• GIVEN REQUEST:
Rewrite the records below so that every "Where should I click to" becomes "Where do I click to", keeping everything else the same.

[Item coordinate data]

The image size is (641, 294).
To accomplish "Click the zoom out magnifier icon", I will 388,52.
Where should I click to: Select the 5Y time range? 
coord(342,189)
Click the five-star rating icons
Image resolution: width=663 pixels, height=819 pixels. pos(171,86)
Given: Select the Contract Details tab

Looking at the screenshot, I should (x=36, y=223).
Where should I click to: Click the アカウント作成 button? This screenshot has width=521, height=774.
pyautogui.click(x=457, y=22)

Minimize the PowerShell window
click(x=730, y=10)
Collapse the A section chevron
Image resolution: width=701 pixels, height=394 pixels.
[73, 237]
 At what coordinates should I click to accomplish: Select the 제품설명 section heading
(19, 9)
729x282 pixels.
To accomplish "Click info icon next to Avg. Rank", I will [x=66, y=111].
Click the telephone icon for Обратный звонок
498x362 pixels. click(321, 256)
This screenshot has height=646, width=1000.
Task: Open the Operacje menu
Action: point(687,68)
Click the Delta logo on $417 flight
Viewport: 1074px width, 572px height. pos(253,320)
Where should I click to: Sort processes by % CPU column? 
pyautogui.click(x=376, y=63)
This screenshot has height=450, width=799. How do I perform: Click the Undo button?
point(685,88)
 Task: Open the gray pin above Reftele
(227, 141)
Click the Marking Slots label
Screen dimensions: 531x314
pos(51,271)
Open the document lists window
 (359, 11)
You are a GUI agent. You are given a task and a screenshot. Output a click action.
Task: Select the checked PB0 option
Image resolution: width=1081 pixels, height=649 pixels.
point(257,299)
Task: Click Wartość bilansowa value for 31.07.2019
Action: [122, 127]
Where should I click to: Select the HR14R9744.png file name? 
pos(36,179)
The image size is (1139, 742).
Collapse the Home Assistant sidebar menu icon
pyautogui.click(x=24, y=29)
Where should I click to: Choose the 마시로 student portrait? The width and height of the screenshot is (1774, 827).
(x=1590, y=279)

• WRITTEN REPLY:
The image size is (641, 294).
To accomplish "Click the zoom out magnifier icon", I will 388,52.
Where do I click to: Select the 5Y time range? 
coord(342,189)
Click the five-star rating icons
Image resolution: width=663 pixels, height=819 pixels. pos(171,86)
Given: Select the Contract Details tab

Looking at the screenshot, I should (x=36, y=223).
Where do I click to: Click the アカウント作成 button? This screenshot has width=521, height=774.
pyautogui.click(x=457, y=22)

Minimize the PowerShell window
click(x=730, y=10)
Collapse the A section chevron
Image resolution: width=701 pixels, height=394 pixels.
[73, 237]
 At what coordinates should I click to accomplish: Select the 제품설명 section heading
(19, 9)
729x282 pixels.
To accomplish "Click info icon next to Avg. Rank", I will [x=66, y=111].
Click the telephone icon for Обратный звонок
498x362 pixels. click(321, 256)
This screenshot has height=646, width=1000.
Task: Open the Operacje menu
Action: point(687,68)
Click the Delta logo on $417 flight
Viewport: 1074px width, 572px height. pos(253,320)
Where do I click to: Sort processes by % CPU column? 
pyautogui.click(x=376, y=63)
This screenshot has height=450, width=799. How do I perform: Click the Undo button?
point(685,88)
 Task: Open the gray pin above Reftele
(227, 141)
Click the Marking Slots label
Screen dimensions: 531x314
pos(51,271)
Open the document lists window
 (359, 11)
You are a GUI agent. You are given a task and a screenshot. Output a click action.
Task: Select the checked PB0 option
Image resolution: width=1081 pixels, height=649 pixels.
point(257,299)
Task: Click Wartość bilansowa value for 31.07.2019
Action: [122, 127]
Where do I click to: Select the HR14R9744.png file name? 
pos(36,179)
The image size is (1139, 742).
Collapse the Home Assistant sidebar menu icon
pyautogui.click(x=24, y=29)
Where do I click to: Choose the 마시로 student portrait? The width and height of the screenshot is (1774, 827).
(x=1590, y=279)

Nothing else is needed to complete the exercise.